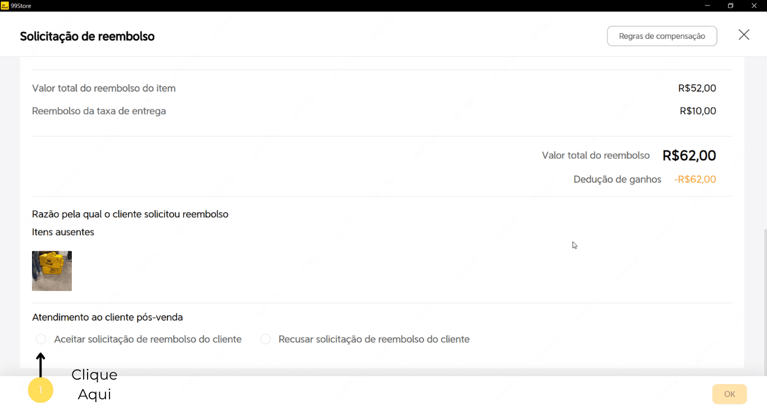
Task: Click the Solicitação de reembolso title
Action: tap(87, 37)
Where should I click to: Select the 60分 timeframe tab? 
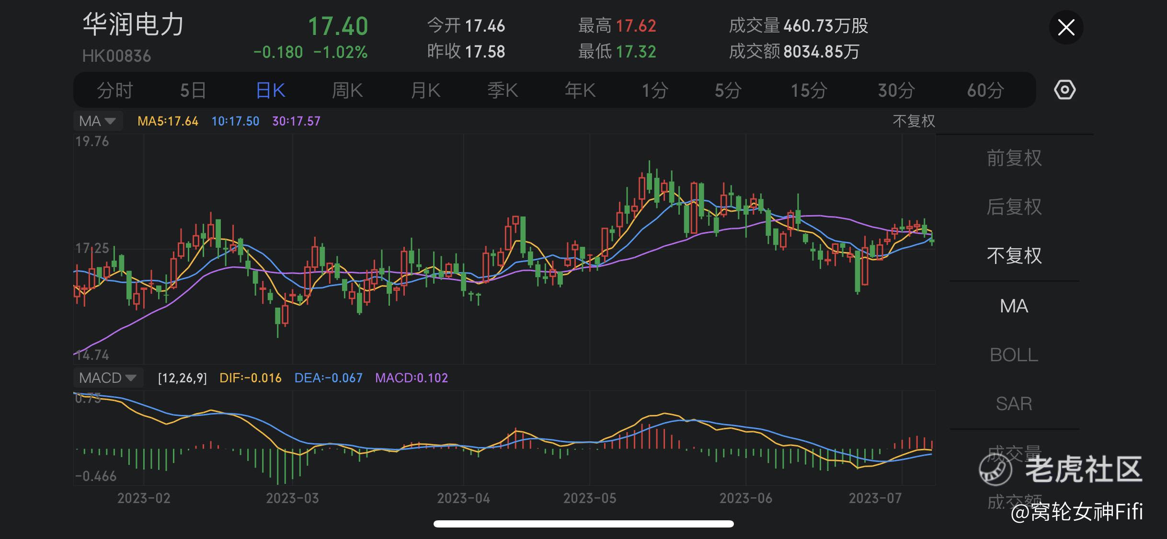coord(985,90)
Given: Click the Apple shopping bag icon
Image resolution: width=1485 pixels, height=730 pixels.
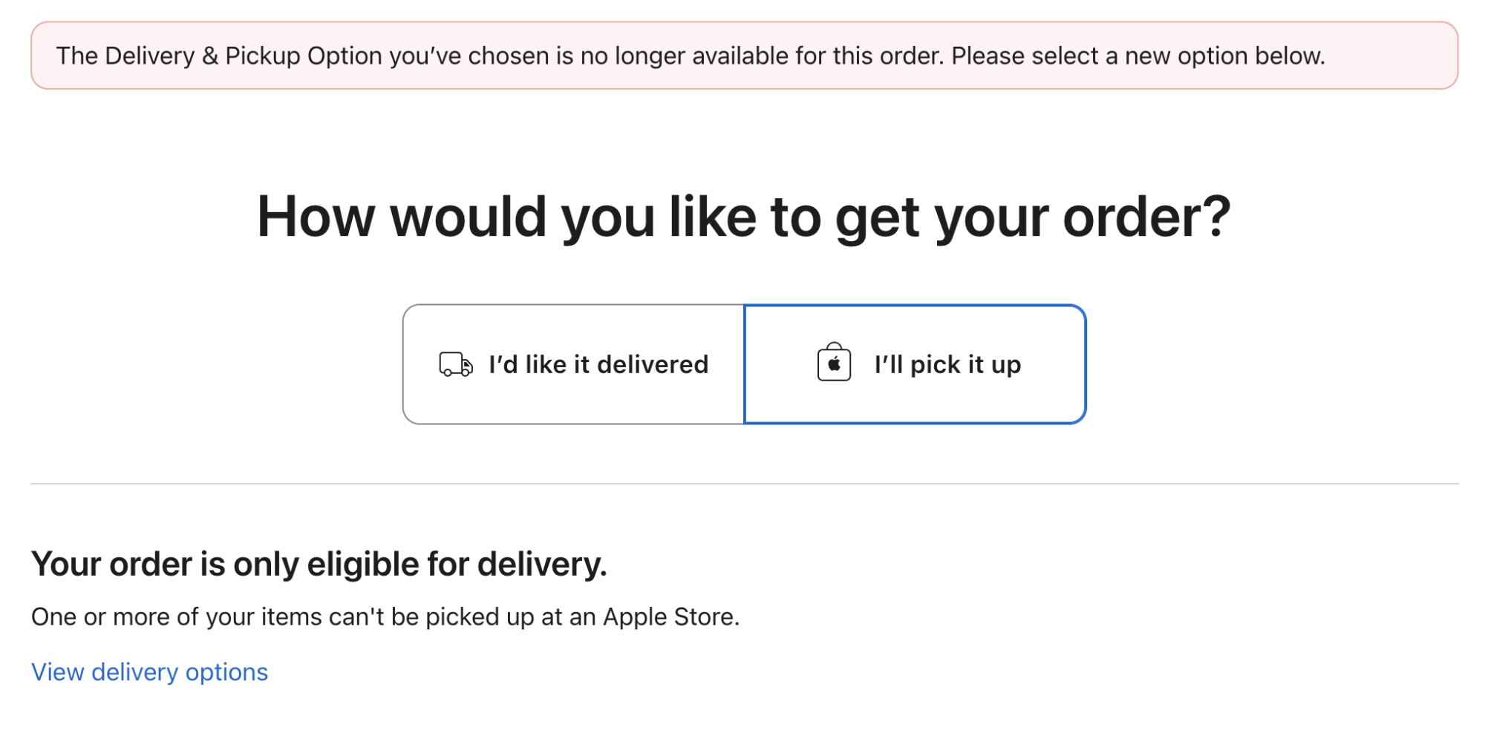Looking at the screenshot, I should (x=834, y=363).
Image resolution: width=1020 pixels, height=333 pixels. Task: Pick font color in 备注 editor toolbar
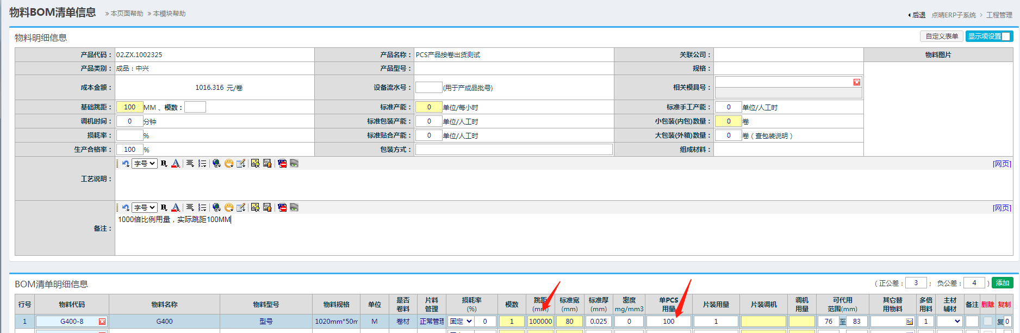coord(176,207)
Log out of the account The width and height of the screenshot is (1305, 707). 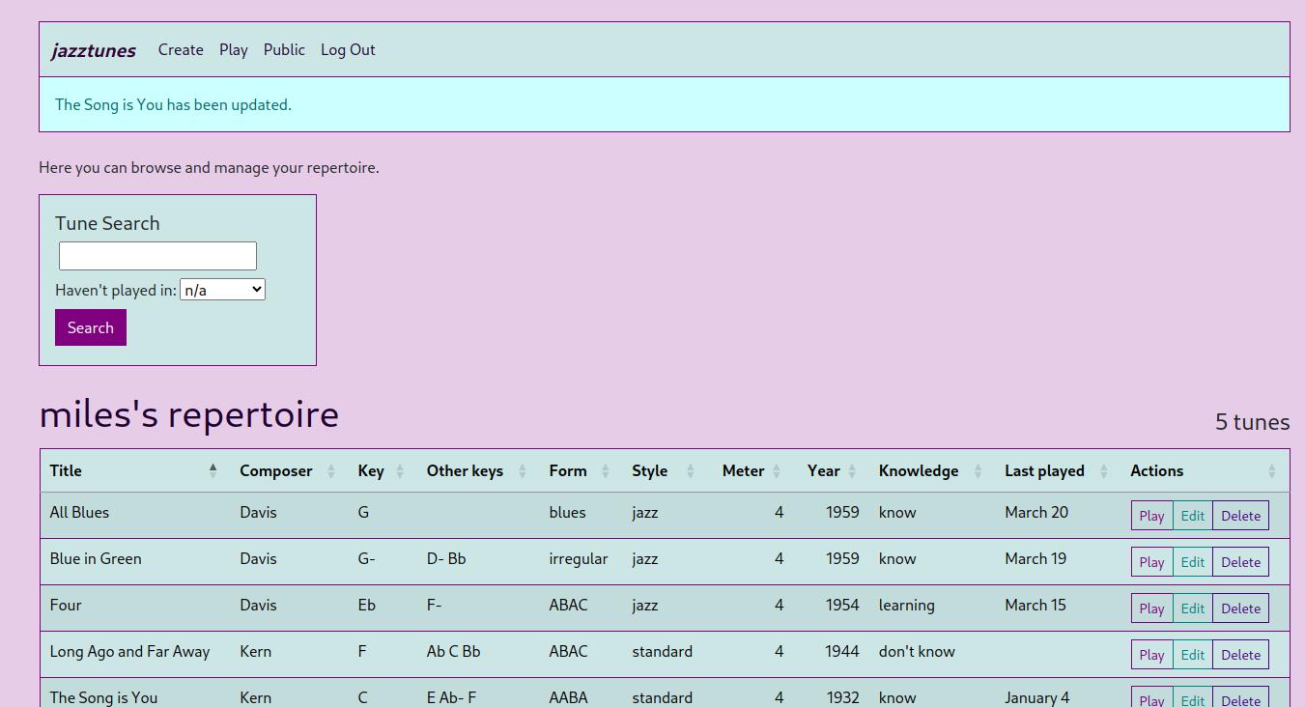pyautogui.click(x=348, y=50)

Goal: Rewrite the records starting with the line containing "Given: Click the Apple shopping bag icon" and going on through the line containing "coord(176,207)", changing "Image resolution" to "Screenshot size" and keeping everything else unchanged. Give only those lines, and leave the pictures out.

Task answer:
Given: Click the Apple shopping bag icon
Screenshot size: width=1485 pixels, height=730 pixels.
Looking at the screenshot, I should (x=834, y=363).
Screenshot size: width=1020 pixels, height=333 pixels. Task: Pick font color in 备注 editor toolbar
coord(176,207)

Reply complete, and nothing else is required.